» **EXERCISE TASK**: Copy the lines below verbatim, starting at the line that contains "The image size is (735, 410)." and ending with the last line of the records, both ends included.

(Records from a data collection)
** Start **

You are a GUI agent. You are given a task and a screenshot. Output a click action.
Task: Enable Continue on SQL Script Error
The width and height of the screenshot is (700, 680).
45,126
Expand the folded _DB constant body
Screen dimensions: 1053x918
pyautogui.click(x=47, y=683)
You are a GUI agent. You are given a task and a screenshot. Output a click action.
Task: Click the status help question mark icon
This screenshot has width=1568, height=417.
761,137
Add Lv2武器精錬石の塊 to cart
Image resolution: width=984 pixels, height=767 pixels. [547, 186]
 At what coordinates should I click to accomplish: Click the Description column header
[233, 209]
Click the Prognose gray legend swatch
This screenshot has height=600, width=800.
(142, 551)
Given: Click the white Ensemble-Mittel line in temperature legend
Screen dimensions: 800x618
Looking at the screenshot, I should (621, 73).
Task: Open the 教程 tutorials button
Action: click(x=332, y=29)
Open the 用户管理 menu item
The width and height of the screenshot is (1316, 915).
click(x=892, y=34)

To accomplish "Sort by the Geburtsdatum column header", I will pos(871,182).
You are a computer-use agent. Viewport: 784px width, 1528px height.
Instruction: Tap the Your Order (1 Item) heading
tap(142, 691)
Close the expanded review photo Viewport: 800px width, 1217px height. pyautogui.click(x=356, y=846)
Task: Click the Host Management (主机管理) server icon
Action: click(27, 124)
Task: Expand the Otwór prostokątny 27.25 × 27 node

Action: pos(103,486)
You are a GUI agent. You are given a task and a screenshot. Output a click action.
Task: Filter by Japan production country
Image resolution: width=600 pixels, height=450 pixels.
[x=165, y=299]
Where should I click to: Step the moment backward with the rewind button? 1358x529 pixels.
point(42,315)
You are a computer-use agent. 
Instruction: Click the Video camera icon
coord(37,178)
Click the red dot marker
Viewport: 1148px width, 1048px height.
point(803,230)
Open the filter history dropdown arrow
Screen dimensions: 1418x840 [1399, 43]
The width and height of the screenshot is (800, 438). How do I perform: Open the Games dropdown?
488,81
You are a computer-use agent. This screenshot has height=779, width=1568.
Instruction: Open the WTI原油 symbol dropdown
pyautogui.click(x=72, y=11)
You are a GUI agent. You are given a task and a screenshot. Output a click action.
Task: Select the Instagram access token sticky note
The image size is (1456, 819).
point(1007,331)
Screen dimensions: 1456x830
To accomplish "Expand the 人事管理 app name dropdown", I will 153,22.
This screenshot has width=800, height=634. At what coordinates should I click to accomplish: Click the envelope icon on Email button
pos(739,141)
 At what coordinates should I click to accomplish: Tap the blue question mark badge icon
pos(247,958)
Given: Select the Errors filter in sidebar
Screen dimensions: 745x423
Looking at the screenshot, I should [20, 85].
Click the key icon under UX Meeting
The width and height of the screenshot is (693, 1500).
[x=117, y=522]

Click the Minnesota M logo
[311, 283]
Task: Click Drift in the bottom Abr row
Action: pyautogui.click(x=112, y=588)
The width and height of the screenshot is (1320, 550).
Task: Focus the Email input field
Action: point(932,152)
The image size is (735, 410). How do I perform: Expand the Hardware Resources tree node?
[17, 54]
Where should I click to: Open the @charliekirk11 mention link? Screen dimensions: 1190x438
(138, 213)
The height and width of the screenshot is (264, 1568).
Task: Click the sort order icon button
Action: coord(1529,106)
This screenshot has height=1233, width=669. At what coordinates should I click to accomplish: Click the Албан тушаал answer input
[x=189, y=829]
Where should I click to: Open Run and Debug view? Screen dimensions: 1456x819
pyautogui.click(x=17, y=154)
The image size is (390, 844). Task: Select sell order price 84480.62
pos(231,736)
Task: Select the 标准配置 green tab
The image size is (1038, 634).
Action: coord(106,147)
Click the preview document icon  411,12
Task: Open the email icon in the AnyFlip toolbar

** End **

» **SOLUTION TO THIS PROBLEM**:
The image size is (735, 410). How do I perform: Expand the Hardware Resources tree node?
[17, 54]
Where should I click to: Open the @charliekirk11 mention link? Screen dimensions: 1190x438
(138, 213)
The height and width of the screenshot is (264, 1568).
Task: Click the sort order icon button
Action: coord(1529,106)
This screenshot has height=1233, width=669. At what coordinates should I click to accomplish: Click the Албан тушаал answer input
[x=189, y=829]
Where should I click to: Open Run and Debug view? Screen dimensions: 1456x819
pyautogui.click(x=17, y=154)
The image size is (390, 844). Task: Select sell order price 84480.62
pos(231,736)
Task: Select the 标准配置 green tab
The image size is (1038, 634).
Action: coord(106,147)
Click the preview document icon  411,12
Task: Open the email icon in the AnyFlip toolbar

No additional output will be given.